El temor se dibujó en el rostro de la mujer, que intuía el peligro a pesar de no entender sus palabras. Era el primer signo de debilidad que la mujer exhibía desde la primera vez que la viera, y Alfonso la encontró adorable, con su indefensa desnudez, su desgreñado cabello pegado por el sudor a su frente, sus menudos pechos subiendo y bajando por su agitada respiración… No. Mujer o demonio, no iba a permitir que acabara en la hoguera.

-¡Escóndete bajo la mesa, maldita seas!

Alfonso, apremiante, señaló una de las mesas mientras se vestía apresuradamente. Como pudo, salió al encuentro de sus hermanos, dejando el almacén tras de sí. Tuvo que hacer un verdadero esfuerzo para no volver la vista atrás y contemplar por última vez a la mujer escandinava, pero no quiso despertar sospechas entre los suyos. Los monjes, armados con herramientas de labranza y algún hacha de cortar leña, le rodearon.

-¡Alfonso, hemos logrado rechazarles! ¿Estás herido? ¿Queda por aquí alguno de esos demonios?

-Estoy bien. Uno de esos bastardos sin Dios me golpeó la cabeza. Creo que… Creo que huyó escaleras abajo.

-¡Vamos, hermanos, expulsemos hasta el último de esos demonios al negro infierno al que pertenecen!

Los monjes y Alfonso con ellos se lanzaron en persecución del inexistente invasor. Alfonso rezó para que se alejaran de ella, para que la mujer pudiera llegar hasta las embarcaciones y escapar. No pudo evitar sonreír ante la paradoja de rezar al Señor para que protegiera a un demonio pagano.

El exterior del monasterio era un hervidero de gritos y continuo movimiento. Unos cuantos milicianos de la aldea cercana habían acudido en cuanto las campanas sonaron a rebato y junto a los monjes supervivientes se habían enfrentado a los saqueadores, logrando tras una cruenta lucha rechazarles. A lo lejos, los guerreros del norte llegaban hasta la orilla en franca desbandada y comenzaban a subir a sus barcos dragón entre los gritos de júbilo de los monjes.

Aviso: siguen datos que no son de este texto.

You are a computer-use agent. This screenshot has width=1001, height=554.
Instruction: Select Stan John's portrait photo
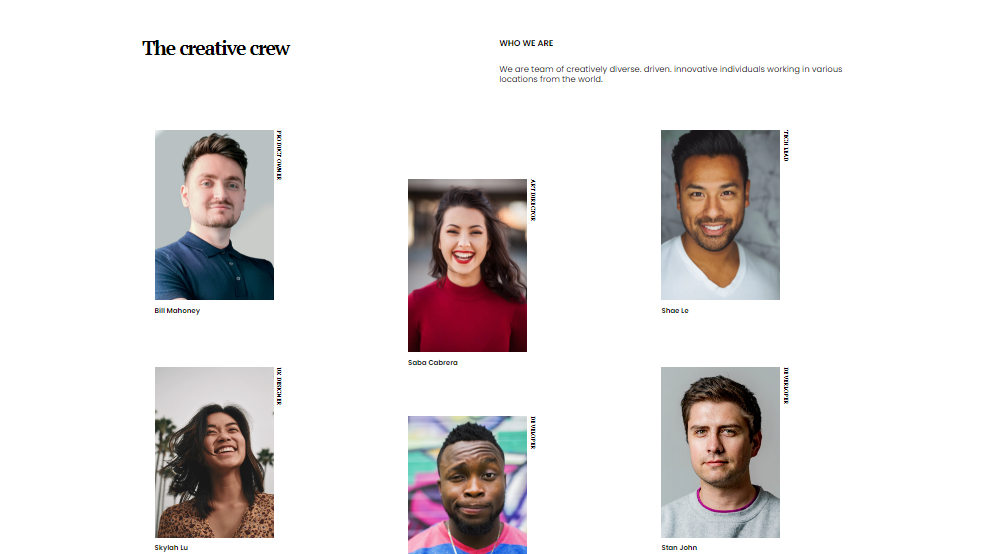click(720, 453)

Habían pasado ya varias horas desde el final de la batalla. Alfonso había examinado los ocho cadáveres de los guerreros escandinavos tendidos en la playa. Todos eran varones. Sin poder evitarlo, había suspirado aliviado. Después, mientras el alba comenzaba a clarear en el horizonte, se dirigió hacia el monasterio. El monje se aseguró de que nadie le seguía y abrió la puerta del almacén. Como esperaba, estaba vacío. La mortecina luz del fuego de la chimenea todavía crepitaba e iluminaba la estancia. Ni rastro de ella. Durante un segundo, se preguntó si no lo habría soñado todo. Luego reparó en un objeto sobre la mesa. Un brazalete de plata con intrincadas runas labradas rodeando a un lobo en actitud furiosa descansaba sobre el mueble.

Los viejos huesos de Alfonso se quejan por el reuma. El anciano apaga la luz de la vela mientras juguetea con el brazalete entre sus arrugadas manos. Está muy cansado, mientras se tumba en el duro camastro de sus fríos aposentos en el monasterio para dormir por última vez. Han transcurrido muchos años, demasiados, desde aquella noche. Ni siquiera fue capaz de confesar al abad los nefandos pecados que cometió. Pero no se arrepiente. Nunca llegó a saber qué le sucedió a la mujer, ni siquiera llegó a saber su nombre. Pero nunca ha sido capaz de olvidarla. Alfonso sonríe, mientras sus viejos parpados se cierran lentamente.